The strong showing is largely due to investors avoiding the highly valued U.S. stock market amid trade uncertainties, directing capital toward emerging markets, and tapping into opportunities presented by Hong Kong-listed tech stocks, especially those tied to artificial intelligence. Low domestic deposit rates and increased northbound flows via Stock Connect have further bolstered market liquidity.

Since the start of the year, Hong Kong’s main stock indices have surged more than 24%, far ahead of U.S. equities. Trading activity has also skyrocketed. In the first half of 2025, average daily turnover in Hong Kong’s securities market reached HK$240.2 billion, a 1.18-fold increase from the prior year. Futures and options trading also expanded, with more than 1.7 million contracts traded daily on average, up 11% year-on-year. ETFs performed even more impressively, with average daily turnover hitting HK$33.8 billion, nearly doubling compared to 2024.

The buoyant secondary market has fueled activity in Hong Kong’s primary market. The Hong Kong Exchanges and Clearing Limited (HKEX, 00388.HK) benefited from improved listing rules, with 44 IPOs raising HK$109.4 billion in the first half—over seven times the amount raised in the same period last year. Post-listing fundraising totaled HK$175.1 billion, up 2.3 times year-on-year. This resurgence underscores Hong Kong’s continued appeal as a listing venue for both domestic and international firms.

HKEX reported record-breaking results in the first half of 2025, with total revenue and other income up 32.53% to HK$14.076 billion. Core business revenue rose 33.68% to HK$12.954 billion, fueled by record trading volumes in equities and stock options, higher custody fees, and increased net investment income from larger margin balances. Investment income from corporate funds also climbed 15.87% to HK$1.044 billion.

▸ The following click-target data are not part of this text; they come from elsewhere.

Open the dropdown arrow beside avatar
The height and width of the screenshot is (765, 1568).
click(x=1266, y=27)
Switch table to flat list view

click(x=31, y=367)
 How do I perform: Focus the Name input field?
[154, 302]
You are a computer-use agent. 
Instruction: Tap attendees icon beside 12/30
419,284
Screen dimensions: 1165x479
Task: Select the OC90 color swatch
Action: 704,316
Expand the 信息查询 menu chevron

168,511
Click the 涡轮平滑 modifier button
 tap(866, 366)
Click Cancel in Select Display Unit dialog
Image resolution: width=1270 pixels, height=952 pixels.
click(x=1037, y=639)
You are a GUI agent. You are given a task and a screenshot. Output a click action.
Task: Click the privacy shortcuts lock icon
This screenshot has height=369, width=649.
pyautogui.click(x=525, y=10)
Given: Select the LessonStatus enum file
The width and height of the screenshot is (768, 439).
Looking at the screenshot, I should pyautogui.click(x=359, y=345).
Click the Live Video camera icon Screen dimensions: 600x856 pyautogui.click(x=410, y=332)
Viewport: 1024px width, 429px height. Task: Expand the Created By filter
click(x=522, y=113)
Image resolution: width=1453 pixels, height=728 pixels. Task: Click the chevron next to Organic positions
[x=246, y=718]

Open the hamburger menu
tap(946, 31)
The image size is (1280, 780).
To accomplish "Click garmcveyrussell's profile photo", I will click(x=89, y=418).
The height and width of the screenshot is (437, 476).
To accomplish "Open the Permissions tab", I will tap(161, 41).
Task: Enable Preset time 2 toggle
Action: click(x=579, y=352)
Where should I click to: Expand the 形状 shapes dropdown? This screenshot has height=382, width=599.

Operating efficiency contributed to robust profits. EBITDA for the period reached HK$10.939 billion, up 42.79% year-on-year, with the EBITDA margin rising six percentage points to 79%. Spot trading was the primary driver of revenue growth, with average daily equity turnover up 1.22 times year-on-year to HK$222.8 billion. Southbound Stock Connect flows surged 1.96 times to HK$111 billion daily, while derivatives activity, including warrants and callable bull/bear contracts, increased 72% year-on-year.

The exchange’s connection with Mainland China deepened further. Revenue from Stock Connect jumped 51.21% year-on-year to HK$1.813 billion, representing 12.88% of total revenue, up from 11.29% in the same period last year. Meanwhile, A-share companies increasingly view Hong Kong as a preferred listing venue. By the end of July 2025, at least ten A-share companies, including CATL (03750.HK), Hengrui Medicine (01276.HK), and Haitian Flavouring & Food (03288.HK), were listed in Hong Kong, with around 40 additional companies having filed applications and at least ten more announcing intentions to list. Mainland firms such as Mixue Group (02097.HK), Caocao Mobility (02643.HK), and Greentea Group (06831.HK) have also chosen Hong Kong over A-share or U.S. markets. Secondary listings of Chinese concept stocks, including iQIYI (IQ.US), are also being considered.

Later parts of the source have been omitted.